そして、土地と建物は、「別々」の不動産であるという点は確認しておいて下さい。

たとえば、自己所有地の上に自宅を所有していて、銀行から借り入れのために自宅(土地と建物)に抵当権を設定する場合、感覚的に一つの抵当権を設定するように感じる人もいるかもしれませんが、たとえ所有者が同じであったとしても、土地と建物は別々の不動産なので、土地と建物の両方に別々の抵当権を設定していることになります(共同抵当)。

もう一つ、建物について注意してほしい点があります。土地と建物は別々の不動産ですが、建物は空中に浮いているわけではないので、建物を所有するためには、土地に関する利用権が必要だという点です。
したがって、建物だけの所有権を有していても、土地に関する何らかの利用権がなければ、それは不法占拠であって、土地の所有者から建物の明け渡しを迫られてしまいます。

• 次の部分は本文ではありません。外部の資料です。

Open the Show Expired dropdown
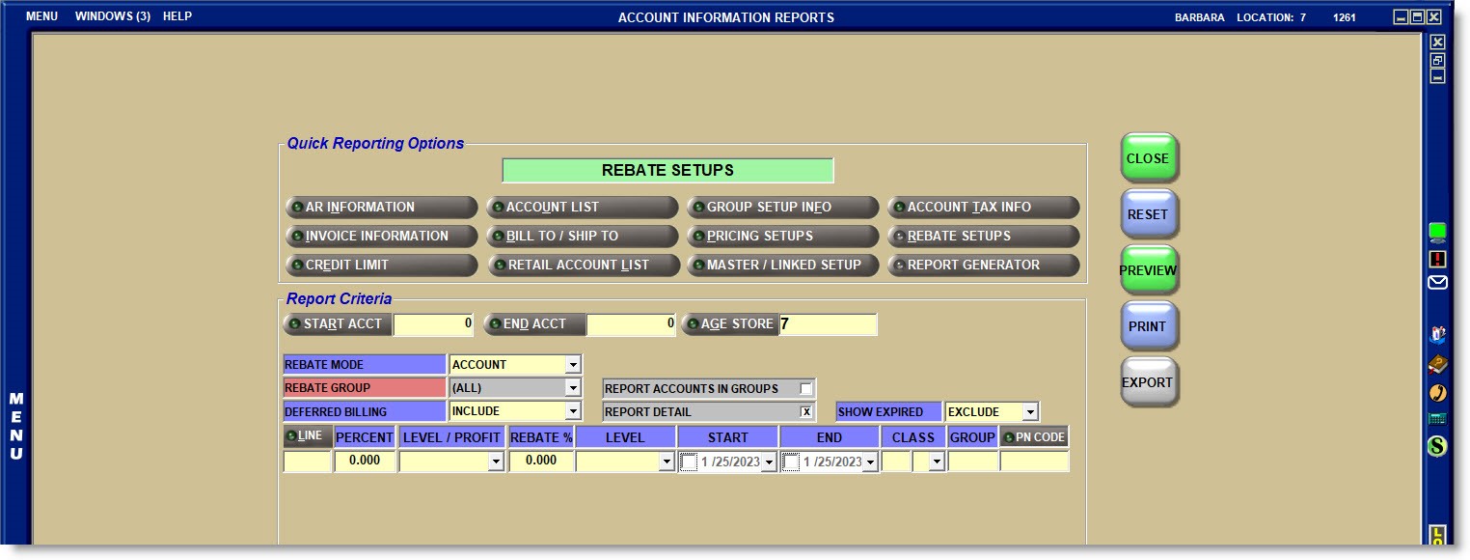This screenshot has height=560, width=1470. coord(1029,412)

「借地上の建物の譲渡は、土地の賃借権の譲渡又は賃借物の転貸を伴う」という宅建で必要な知識は、これで理解できると思います。
地主Aから、土地を賃借したBが、自己所有の建物を当該借地上に建てましたが、この建物をCに譲渡しようとしたとします。建物の所有権はBにあるので、BはCに「建物」の所有権は譲渡できます。しかし、Bは土地の賃借権を持っているので、建物を所有するための土地の利用権(賃借権)を有していますが、Cに建物だけ譲渡して、賃借権を譲渡又は転貸しなければ、Cは土地の利用権がないことになります。したがって、借地上の建物の譲渡は、必然的に借地権の譲渡又は転貸を伴うことになります。

これに対して、借地上の建物の「賃貸」は、借地権の譲渡・転貸を伴いません。先ほどの例で、借地上に建物を建てたBが、当該建物をCに賃貸するだけであれば、建物の所有権はBにとどまることになり、Bは土地に関して賃借権という利用権を有しているので法律上特に問題はありません。
したがって、借地上の建物の譲渡は、借地権の譲渡・転貸を伴うが、借地上の建物の賃貸は、借地権の譲渡・転貸を伴わないという知識は理解できると思います。

ということで、「不動産」の定義だけでなく、不動産について学習上押さえておかなればならない知識も含めて解説しました。